I would have ran it all in one shot. But, I needed to use the computer. I would think that you can keep running memtest86+ for short periods and just look at the aggregate data.

Here are the results of the first run
(5 errors after 1.5 passes on 16GB of RAM)
Screenshot.png

The second one was 10.5 passes, 0 errors.
Third (4/27/25, 2 days after OP): computer 9 hours off, 1 hour on. Ran memtest86+ for 2 passes. 0 errors.
Fourth (4/27/25, 2 days after OP): computer has been powered on for previous 10 hours. Ran memtest86+ for 1.42 passes. 0 errors.

I have not noticed much in the way of problems with the computer and I have been using it as my daily driver for over a year running Linux Mint 21.2 Cinnamon 64 bit. It's a Dell Optiplex 7010 SFF Desktop, Intel Core i5-3470 3.2GHz Quad Core, Intel HD Graphics 2500.

2 of the USB ports seem to not work (unless that's a software issue).
-
There was also some freezing that was happening with a USB mouse on other USB ports (aside from the 2 that I have already labeled as not working). Here is a further description. At first, I noticed the mouse pointer locking up regularly, maybe once every half hour. Each time that this would happen would only be for 0.9 seconds or so. After that, the computer would return to normal.

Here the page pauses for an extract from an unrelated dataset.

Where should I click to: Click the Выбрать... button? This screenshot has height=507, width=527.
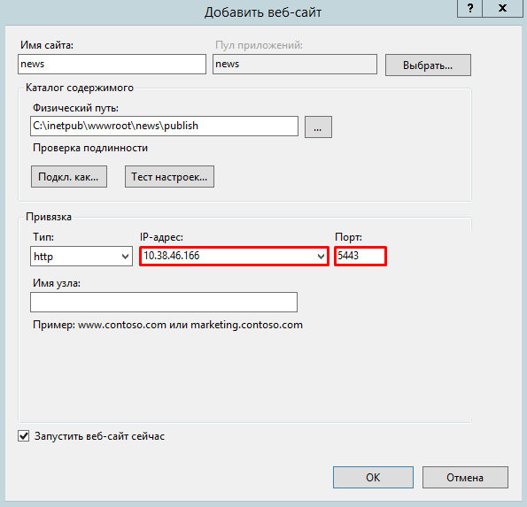click(x=428, y=65)
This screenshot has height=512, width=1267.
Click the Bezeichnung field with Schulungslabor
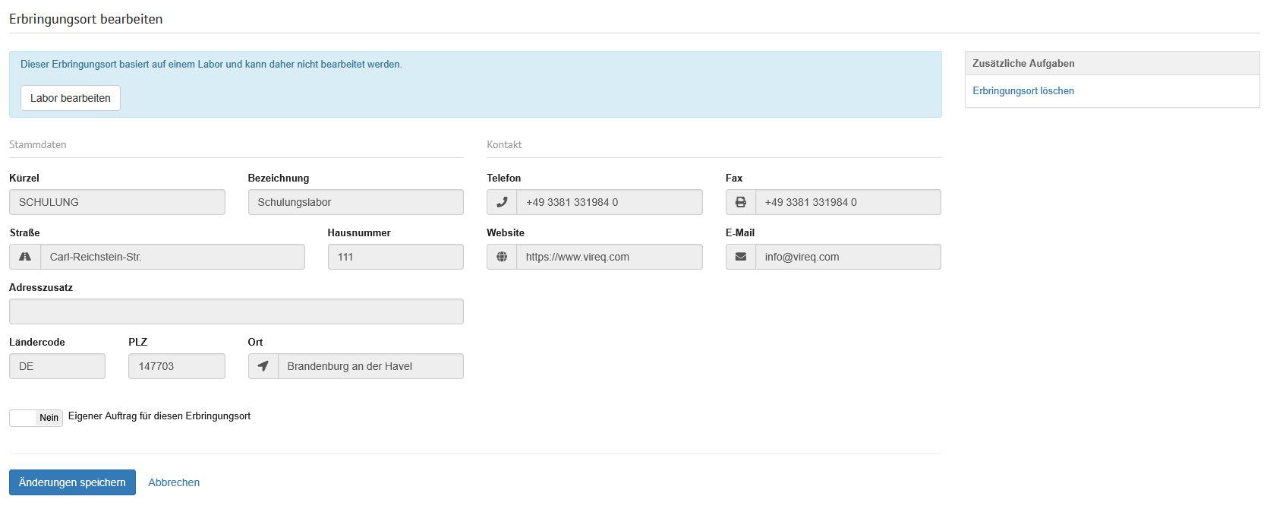click(x=355, y=202)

I plugged the USB mouse into a different USB port and the problem got worse. Here, the computer was completely freezing.

Was freezing a lot for a brief period. But, when I replaced the mouse the problem stopped.
-
What do you think I should do?
 
Last edited:
pendragon1 said:
up the voltage a bit or lower the timings one notch(-2 on all) and test again.
Click to expand...
What he said. But also, reseat the ram (make sure it's in the right slots if you're not using all slots) and check if you missed any bios updates that say they improve ram stability; that chip is ancient, and I don't remember if it got many updates that helped with RAM.

Also, kind of weird that it tested fine for 10 passes but didn't on a lower number of passes. But those expected vs actual values are way off, and IMHO, nowhere near what should be in RAM during those test numbers. Something wrote to the wrong address or the read came from the wrong address or ?

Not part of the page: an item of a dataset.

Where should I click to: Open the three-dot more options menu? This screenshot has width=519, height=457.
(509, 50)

It's going to be a pain to debug that though, if it doesn't happen consistently. If you remember, how did you start these tests... Cold boot or warm boot, was the system running for a while before hand. I've got a theory, but don't want to lead the witness.
 
All 4 RAM slots are in use.

the 10.5 passes was a cold boot. The computer had been powered off for at least 3 hours before that.
The 1.5 pass: I don't remember.
 
Do you have
5pips49 said:
All 4 RAM slots are in use.

the 10.5 passes was a cold boot. The computer had been powered off for at least 3 hours before that.
The 1.5 pass: I don't remember.
Click to expand...

If the 1.5 pass was a warm boot, my wild theory is one of your devices didn't get fully reset and was DMAing into that RAM during the test. But my usual suspect for that is a Realtek NIC (I've seen them do some weird stuff!) and from the dell specs, the Optiplex has intel LAN, which I've usually found to be rock solid (reports are that's not true for the 2.5/5gbps series, but I've only used their powers of ten equipment). Could be temperature changes if it shows up when you reboot after running hard though.
 
I am running the latest firmware. Granted, it is old, in terms of its age in years.

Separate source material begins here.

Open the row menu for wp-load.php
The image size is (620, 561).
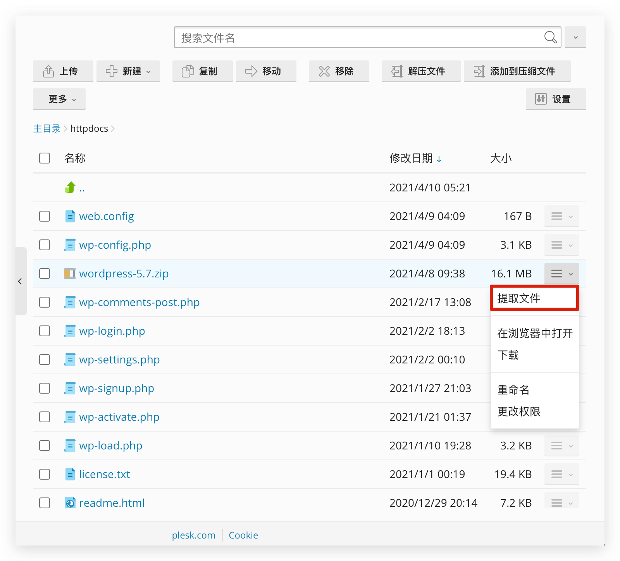[x=561, y=446]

I don't know the term "DMAing."

"Could be temperature changes if it shows up when you reboot after running hard though."
As far as I understand, the computer has always been used for light tasks. The day that I did the 1.5 passes would have been max of a couple of web browsers and a Linux Mint VM with 1 web browser. Also, very little of the drives are encrypted (2 SSDs). It's possible that the computer could have been running for a while, though, like 12 hours.
 
Last edited:
Direct Memory Access, a way for hardware to access memory directly.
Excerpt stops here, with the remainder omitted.